### PROBLEM STATEMENT
Wherever a line in the records contains the word "profile", return that line.
● ● ● ● ● ● ●
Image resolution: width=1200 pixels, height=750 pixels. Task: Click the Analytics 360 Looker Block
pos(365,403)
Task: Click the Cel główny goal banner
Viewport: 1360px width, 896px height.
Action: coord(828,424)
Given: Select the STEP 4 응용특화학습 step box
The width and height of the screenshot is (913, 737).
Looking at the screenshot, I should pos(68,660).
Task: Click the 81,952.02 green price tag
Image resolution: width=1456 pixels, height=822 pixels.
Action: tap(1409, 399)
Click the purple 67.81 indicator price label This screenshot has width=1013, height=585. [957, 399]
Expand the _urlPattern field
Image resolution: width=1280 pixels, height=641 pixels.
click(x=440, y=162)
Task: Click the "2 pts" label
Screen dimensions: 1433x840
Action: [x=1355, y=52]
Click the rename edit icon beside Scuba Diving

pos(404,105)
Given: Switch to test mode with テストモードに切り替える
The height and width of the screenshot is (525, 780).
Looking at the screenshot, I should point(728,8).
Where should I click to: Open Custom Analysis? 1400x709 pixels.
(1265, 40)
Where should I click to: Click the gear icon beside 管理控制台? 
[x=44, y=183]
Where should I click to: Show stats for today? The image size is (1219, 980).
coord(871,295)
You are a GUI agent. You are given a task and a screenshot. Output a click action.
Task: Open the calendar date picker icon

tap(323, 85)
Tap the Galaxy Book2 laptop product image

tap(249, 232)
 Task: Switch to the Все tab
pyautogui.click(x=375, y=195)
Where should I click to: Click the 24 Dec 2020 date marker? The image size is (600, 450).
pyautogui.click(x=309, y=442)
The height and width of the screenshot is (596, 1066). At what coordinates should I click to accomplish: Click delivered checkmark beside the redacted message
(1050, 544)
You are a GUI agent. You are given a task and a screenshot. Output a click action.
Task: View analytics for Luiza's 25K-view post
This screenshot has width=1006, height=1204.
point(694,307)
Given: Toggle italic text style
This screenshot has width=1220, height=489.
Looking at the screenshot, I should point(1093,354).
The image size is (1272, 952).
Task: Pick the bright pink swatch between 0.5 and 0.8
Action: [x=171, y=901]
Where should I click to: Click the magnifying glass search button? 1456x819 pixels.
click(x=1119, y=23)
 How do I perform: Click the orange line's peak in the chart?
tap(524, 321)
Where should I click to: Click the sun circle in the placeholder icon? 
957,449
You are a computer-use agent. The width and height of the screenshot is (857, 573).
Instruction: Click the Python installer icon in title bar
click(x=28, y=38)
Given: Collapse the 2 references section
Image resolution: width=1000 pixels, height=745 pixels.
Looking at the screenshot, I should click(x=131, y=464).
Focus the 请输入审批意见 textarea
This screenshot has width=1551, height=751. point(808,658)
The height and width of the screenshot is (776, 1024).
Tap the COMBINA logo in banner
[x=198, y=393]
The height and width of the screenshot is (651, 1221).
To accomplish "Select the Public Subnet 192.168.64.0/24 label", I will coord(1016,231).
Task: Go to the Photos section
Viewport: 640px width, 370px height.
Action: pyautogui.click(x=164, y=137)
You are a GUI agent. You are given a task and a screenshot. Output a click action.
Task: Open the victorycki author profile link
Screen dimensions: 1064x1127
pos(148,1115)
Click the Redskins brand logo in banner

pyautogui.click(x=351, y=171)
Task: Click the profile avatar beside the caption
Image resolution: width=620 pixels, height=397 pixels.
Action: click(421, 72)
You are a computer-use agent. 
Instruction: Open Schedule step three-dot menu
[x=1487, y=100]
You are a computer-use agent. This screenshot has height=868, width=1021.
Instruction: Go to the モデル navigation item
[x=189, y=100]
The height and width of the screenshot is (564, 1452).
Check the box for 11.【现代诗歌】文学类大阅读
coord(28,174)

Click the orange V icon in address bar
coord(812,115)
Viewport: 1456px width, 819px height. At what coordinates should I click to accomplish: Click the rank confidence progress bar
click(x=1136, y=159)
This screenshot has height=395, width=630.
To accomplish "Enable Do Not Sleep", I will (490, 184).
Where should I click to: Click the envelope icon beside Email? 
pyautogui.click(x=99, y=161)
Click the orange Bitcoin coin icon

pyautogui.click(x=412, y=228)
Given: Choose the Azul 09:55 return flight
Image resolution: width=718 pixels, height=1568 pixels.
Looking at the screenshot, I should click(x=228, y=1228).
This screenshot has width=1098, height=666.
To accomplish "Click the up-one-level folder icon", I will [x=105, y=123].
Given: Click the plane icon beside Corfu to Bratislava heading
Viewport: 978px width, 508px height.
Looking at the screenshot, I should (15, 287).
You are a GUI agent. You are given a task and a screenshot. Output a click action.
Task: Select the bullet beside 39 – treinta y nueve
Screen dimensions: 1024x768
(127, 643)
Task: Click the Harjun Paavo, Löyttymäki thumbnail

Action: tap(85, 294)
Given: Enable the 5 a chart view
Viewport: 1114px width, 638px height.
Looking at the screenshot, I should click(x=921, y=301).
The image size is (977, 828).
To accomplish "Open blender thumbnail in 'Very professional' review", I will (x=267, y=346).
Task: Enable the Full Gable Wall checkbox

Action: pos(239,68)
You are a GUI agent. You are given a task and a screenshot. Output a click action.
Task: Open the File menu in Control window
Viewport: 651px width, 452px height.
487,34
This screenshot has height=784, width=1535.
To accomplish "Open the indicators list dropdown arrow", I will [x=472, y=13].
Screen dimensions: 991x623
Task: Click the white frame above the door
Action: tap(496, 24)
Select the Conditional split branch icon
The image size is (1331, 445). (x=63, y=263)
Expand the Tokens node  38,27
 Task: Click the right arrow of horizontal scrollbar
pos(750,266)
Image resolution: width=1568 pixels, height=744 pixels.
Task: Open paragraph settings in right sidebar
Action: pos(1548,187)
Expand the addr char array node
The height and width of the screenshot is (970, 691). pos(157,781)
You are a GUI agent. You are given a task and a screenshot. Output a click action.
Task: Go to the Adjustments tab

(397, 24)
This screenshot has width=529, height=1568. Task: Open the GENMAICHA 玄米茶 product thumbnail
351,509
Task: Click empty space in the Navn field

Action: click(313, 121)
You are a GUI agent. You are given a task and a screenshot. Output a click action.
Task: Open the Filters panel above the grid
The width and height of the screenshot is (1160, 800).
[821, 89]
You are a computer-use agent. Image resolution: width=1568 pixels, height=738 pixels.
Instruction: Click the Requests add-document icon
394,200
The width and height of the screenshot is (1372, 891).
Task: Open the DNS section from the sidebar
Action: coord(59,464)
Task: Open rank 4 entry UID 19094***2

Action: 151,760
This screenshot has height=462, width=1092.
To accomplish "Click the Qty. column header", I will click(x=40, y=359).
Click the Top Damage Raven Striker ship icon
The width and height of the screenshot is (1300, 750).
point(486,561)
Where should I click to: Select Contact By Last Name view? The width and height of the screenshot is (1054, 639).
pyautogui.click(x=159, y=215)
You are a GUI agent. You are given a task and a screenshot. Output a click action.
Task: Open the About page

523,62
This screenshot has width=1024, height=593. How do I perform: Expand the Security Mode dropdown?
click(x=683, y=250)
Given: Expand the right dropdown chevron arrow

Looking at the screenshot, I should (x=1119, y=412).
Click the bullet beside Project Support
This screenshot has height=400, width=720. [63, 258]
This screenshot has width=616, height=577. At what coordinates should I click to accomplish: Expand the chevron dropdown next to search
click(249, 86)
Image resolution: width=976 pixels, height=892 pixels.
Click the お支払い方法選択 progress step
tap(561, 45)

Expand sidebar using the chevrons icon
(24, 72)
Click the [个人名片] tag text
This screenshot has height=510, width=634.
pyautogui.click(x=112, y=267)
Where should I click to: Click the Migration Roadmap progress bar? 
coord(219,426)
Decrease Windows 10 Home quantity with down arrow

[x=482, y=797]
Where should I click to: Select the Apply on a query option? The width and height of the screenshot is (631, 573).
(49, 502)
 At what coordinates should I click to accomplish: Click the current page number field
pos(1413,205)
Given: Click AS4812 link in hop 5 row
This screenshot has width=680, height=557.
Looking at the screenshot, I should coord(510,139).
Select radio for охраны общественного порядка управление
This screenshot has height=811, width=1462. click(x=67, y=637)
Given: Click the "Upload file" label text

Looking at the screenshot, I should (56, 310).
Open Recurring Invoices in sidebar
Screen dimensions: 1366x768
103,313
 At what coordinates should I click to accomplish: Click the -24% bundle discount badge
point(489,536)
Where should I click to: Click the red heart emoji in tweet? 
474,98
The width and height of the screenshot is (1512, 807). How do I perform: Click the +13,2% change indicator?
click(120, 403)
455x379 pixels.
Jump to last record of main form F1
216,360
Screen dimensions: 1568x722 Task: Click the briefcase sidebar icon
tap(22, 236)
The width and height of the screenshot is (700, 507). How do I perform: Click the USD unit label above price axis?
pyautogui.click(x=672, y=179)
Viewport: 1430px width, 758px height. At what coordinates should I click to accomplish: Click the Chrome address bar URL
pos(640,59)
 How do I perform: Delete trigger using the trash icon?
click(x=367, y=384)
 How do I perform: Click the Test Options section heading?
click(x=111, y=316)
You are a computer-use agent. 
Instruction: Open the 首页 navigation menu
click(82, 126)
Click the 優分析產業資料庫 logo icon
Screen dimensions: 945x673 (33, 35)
● ● ● ● ● ● ●
### SOLUTION TO THIS PROBLEM
Task: Open the victorycki author profile link
Task: Click the profile avatar beside the caption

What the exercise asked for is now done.